Please gather every line of the material below that contains the word "dimensions". Letter case matters.

^^^^

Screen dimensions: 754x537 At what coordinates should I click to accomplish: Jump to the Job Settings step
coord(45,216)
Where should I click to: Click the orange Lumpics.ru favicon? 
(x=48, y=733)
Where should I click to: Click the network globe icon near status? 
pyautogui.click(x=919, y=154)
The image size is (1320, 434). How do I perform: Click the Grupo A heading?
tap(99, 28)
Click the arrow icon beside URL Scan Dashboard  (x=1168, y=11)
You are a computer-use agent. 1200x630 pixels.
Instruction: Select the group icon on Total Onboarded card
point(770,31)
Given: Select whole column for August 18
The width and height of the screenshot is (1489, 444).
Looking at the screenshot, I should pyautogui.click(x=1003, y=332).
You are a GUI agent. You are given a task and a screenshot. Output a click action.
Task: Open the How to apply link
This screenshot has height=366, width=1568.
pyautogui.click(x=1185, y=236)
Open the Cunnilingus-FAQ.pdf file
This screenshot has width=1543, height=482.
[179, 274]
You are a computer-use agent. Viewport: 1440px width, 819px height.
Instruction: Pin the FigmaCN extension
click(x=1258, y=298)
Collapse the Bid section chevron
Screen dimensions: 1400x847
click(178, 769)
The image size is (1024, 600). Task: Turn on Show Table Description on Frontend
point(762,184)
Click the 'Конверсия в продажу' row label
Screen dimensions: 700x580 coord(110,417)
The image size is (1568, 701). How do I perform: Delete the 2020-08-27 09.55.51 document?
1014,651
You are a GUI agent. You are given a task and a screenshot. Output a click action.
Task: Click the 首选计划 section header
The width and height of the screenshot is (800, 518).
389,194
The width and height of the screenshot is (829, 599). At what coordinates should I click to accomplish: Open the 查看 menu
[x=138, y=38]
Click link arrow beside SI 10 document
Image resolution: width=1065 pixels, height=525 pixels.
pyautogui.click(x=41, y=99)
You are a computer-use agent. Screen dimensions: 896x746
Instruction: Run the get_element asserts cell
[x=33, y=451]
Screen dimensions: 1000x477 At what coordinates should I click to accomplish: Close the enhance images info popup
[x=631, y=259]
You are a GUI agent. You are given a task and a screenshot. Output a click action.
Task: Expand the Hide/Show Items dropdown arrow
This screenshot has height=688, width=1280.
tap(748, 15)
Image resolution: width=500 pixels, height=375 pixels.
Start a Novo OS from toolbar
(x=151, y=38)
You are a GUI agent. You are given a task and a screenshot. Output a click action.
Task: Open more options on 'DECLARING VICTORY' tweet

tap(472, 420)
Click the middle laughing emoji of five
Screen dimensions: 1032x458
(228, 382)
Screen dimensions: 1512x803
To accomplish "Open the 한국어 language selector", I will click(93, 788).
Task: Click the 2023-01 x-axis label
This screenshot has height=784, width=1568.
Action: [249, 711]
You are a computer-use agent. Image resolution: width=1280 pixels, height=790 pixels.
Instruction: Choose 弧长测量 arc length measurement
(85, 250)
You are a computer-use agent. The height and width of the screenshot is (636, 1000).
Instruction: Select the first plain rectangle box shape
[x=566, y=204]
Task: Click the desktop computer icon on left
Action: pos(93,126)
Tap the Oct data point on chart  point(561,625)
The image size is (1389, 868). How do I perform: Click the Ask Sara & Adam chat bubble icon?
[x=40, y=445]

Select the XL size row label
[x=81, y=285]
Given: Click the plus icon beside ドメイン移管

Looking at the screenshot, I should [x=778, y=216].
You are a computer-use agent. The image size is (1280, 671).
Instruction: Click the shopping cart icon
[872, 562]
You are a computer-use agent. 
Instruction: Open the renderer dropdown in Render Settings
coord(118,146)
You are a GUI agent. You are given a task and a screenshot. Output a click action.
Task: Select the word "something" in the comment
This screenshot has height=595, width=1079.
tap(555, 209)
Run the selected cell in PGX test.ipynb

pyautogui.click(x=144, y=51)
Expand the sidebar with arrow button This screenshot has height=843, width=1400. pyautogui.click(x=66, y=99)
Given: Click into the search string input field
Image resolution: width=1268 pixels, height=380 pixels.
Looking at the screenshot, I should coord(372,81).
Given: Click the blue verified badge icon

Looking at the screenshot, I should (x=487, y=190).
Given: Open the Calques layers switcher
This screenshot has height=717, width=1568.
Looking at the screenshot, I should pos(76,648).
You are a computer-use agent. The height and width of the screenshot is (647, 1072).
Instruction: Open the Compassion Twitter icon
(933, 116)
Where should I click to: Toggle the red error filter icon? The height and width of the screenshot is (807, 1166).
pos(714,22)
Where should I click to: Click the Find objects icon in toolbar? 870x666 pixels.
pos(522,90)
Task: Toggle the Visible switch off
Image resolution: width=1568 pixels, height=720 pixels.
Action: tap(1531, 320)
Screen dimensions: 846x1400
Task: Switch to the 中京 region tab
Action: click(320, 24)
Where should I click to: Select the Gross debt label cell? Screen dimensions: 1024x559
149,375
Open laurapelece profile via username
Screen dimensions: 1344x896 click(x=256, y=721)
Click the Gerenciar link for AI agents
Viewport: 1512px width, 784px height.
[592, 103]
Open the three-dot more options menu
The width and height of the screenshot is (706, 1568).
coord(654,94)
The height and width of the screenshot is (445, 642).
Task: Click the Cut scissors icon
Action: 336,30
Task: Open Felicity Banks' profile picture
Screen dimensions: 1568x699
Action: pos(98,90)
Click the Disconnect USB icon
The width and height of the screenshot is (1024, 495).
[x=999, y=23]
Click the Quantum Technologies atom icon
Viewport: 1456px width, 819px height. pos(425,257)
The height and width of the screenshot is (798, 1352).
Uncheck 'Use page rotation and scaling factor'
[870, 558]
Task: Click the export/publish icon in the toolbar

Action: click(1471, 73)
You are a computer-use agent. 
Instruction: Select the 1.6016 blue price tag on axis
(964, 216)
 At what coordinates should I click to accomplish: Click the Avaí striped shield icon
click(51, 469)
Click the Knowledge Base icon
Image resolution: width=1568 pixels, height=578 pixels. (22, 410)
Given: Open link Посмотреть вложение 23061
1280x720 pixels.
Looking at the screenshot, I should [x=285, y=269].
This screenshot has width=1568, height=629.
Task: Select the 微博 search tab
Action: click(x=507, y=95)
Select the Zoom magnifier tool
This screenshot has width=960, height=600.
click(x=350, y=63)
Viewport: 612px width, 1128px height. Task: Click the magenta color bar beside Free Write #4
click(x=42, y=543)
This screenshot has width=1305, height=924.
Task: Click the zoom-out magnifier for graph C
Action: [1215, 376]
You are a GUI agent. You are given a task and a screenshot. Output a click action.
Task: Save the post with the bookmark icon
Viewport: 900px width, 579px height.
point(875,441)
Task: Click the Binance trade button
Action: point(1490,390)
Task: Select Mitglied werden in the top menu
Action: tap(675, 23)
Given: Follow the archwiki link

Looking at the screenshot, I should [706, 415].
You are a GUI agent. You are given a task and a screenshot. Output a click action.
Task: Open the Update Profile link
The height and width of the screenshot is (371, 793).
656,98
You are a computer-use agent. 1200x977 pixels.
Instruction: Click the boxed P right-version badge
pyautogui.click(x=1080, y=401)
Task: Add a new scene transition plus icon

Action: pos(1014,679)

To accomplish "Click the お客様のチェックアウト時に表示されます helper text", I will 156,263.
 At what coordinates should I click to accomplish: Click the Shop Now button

^^^^

*Final result*.
Screen dimensions: 754x537 At what coordinates should I click to accomplish: Jump to the Job Settings step
Screen dimensions: 1400x847
Screen dimensions: 700x580 coord(110,417)
You are a computer-use agent. Screen dimensions: 896x746
Screen dimensions: 1000x477 At what coordinates should I click to accomplish: Close the enhance images info popup
Screen dimensions: 1032x458
Screen dimensions: 1512x803
Screen dimensions: 846x1400
Where should I click to: Select the Gross debt label cell? Screen dimensions: 1024x559
Screen dimensions: 1344x896 click(x=256, y=721)
Screen dimensions: 1568x699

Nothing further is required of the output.